Overall, 20% of plan assets in PLAN SPONSOR’s 2001 Defined Benefit Services Survey audience were invested in passive, or indexed, investments.
Despite the proportion of passive investments in the portfolios, nearly three-fourths (74.2%) use a single passive manager, compared with a median of five managers for the active component of the portfolios.
The trend toward active management seems likely to continue with:
- A continued poor market outlook compared with aggressive return targets
- Market volatility seen as an opportunity for active strategies
- A move toward enhanced index products
Opportunities afforded by a manager-of-managers approach that eliminates many of the cost and transactional inefficiencies of active management
Smaller plans were much less likely to hire investment managers outside the US. While roughly two-thirds of plans with more than $1 billion in assets did so, only about 12% of respondents with less than $1 billion did.

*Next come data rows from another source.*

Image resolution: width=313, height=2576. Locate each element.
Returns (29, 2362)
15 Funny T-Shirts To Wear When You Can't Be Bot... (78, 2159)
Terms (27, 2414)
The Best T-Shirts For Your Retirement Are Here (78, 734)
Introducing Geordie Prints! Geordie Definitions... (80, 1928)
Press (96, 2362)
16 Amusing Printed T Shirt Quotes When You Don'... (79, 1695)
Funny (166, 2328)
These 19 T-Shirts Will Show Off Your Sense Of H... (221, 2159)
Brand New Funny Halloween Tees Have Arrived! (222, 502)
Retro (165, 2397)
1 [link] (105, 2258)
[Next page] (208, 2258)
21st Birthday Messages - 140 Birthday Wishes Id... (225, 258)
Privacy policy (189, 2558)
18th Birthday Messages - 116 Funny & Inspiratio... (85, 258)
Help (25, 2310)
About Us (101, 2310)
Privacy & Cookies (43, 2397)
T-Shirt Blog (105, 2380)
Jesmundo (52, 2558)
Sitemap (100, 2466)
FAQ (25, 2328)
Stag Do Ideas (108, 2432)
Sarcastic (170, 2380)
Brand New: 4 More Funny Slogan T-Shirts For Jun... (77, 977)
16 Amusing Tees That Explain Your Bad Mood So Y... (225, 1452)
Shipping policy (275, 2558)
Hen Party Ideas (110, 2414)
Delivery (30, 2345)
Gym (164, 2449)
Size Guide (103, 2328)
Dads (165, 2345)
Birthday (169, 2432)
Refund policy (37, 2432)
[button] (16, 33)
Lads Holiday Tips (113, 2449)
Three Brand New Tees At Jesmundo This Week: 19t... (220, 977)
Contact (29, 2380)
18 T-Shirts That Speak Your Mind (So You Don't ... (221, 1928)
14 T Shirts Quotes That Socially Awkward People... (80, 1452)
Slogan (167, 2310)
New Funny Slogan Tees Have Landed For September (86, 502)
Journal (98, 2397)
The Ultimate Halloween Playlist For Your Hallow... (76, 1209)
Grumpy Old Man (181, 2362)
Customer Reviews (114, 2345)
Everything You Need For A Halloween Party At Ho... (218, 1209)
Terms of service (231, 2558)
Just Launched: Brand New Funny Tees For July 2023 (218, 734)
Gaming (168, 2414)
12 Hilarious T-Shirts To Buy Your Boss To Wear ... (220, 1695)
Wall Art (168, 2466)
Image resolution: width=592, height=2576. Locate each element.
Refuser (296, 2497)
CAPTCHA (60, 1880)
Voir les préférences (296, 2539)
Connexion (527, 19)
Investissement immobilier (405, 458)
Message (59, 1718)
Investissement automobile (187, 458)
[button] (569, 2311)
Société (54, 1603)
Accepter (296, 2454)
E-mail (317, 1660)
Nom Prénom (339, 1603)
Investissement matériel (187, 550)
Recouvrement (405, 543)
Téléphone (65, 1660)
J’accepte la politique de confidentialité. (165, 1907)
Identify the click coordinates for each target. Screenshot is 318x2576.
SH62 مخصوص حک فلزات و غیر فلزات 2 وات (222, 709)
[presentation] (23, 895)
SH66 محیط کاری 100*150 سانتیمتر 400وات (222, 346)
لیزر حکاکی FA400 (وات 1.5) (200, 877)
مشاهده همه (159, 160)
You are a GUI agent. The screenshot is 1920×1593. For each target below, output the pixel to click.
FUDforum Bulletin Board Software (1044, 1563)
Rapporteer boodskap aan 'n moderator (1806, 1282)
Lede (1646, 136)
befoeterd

While the vast majority (87%) of large plan sponsors reviewed fund performance against a peer universe, less than half of those with less than $10 million in assets were inclined to do so. Most met with their investment managers annually, while less than a quarter met every quarter. A surprisingly strong 37% met “as necessary.”
The vast majority of plans with less than $50 million in assets (84%) were not considering performance fees for their investment managers, while roughly 15% had them in place.
The largest programs were a mirror image, with 80% already having performance fees in place. Nearly half (47%) of the plans with more than $1 billion in assets were not considering implementation.
However, a third of plans with $200 – $500 million in
assets were considering performance fees, potentially
joining the 22% with those programs already in fees.